Teresa parecía cansarse de mi compañía o, tal vez, de una relación estable pero rutinaria, poco excitante como lo fuera en un principio. La pasión poco a poco se fue convirtiendo en una relación más sosegada y normal. Ella me achacaba con frecuencia que mi carácter era fuerte, poco tratable. Reconozco que no soy una persona fácil y que la convivencia conmigo tenía sus momentos malos; pero adoraba a mi mujer y aunque a veces era preso de ataques de ira, nunca descargué mi irascibilidad sobre ella.
Creo que Teresa se cansó de mí.
Pero no la voy a culpar. Tal vez una relación demasiado corriente y al uso, como era la que yo le ofrecía en aquellos momentos, con esa entrega mía absoluta a la política y a la literatura, le hizo que se plantease cambiar de rumbo.Un buen día me abandonó. También abandonó a Blanca, nuestra hija. Algo que jamás entendí. Y se fugó a Valladolid con un tal don Alfonso. Yo no pude soportarlo y al poco me presenté allí. Logré a duras penas la reconciliación. Todo parecía arreglarse, hasta que el destino me trajo una nueva dosis de amargura. Por razones políticas, tuve que volver a escapar por mis ideas, las cuales se habían radicalizado. Y de liberal pasé a ser republicano, por lo que me convertí en persona non grata para la monarquía española.

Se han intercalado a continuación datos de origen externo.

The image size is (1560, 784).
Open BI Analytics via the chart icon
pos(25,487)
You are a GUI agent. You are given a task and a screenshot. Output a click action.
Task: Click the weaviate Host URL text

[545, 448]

Teresa me abandonó definitivamente.
Luego supe que lo pasó mal y que acabó prácticamente en la indigencia. Finalmente, enfermó de tuberculosis y murió en 1839, pobremente, enterrada de limosna. Yo no lo sabía hasta que me topé con la cruda realidad. De haberlo sabido, no hubiera permitido nunca un final así. Pero lo que nunca podría imaginar era habérmela encontrado de casualidad.
Un aciago día, andando por la calle, vi su cadáver, lívido y frío, dentro de su pobre ataúd, a través de una ventana donde habían montado, por caridad, un modesto velatorio. Aquella imagen me impresionó vivamente.
“ Las luces, como antorchas funerales,
lánguida luz y cárdena esparcían,
y en torno en movimientos desiguales
las sombras se alejaban o venían:
arcos aquí ruinosos, sepulcrales,
urnas allí y estatuas se veían,
rotas columnas, patios mal seguros,
yerbosos, tristes, húmedos y oscuros.
Todo vago, quimérico y sombrío,
edificio sin base ni cimiento,
ondula cual fantástico navío
que anclado mueve borrascoso viento.
En un silencio aterrador y frío
yace allí todo: ni rumor, ni aliento
humano nunca se escuchó; callado,
corre allí el tiempo, en sueño sepultado.
Las muertas horas a las muertas horas
siguen en el reloj de aquella vida,
sombras de horror girando aterradoras,
que allá aparecen en medrosa huida;
ellas solas y tristes moradoras
de aquella negra, funeral guarida,
cual soñada fantástica quimera,
vienen a ver al que su paz altera.”
Fragmento de “El estudiante de Salamanca”.
Aquella visión supuso un tremendo mazazo que me sepultó en un oscuro túnel del que pensé que no iba a salir nunca; pero poco a poco me fui rehaciendo, aunque siempre tuve la sensación de que con aquella muerte se iba definitivamente, también al otro mundo, algo de mi persona.
Luego, el resto de mi existencia continuó hasta hoy con algunos aciertos y algunos sinsabores. Otras mujeres hubo, pero ninguna que me hiciera sentir lo que en su día sentí por Teresa.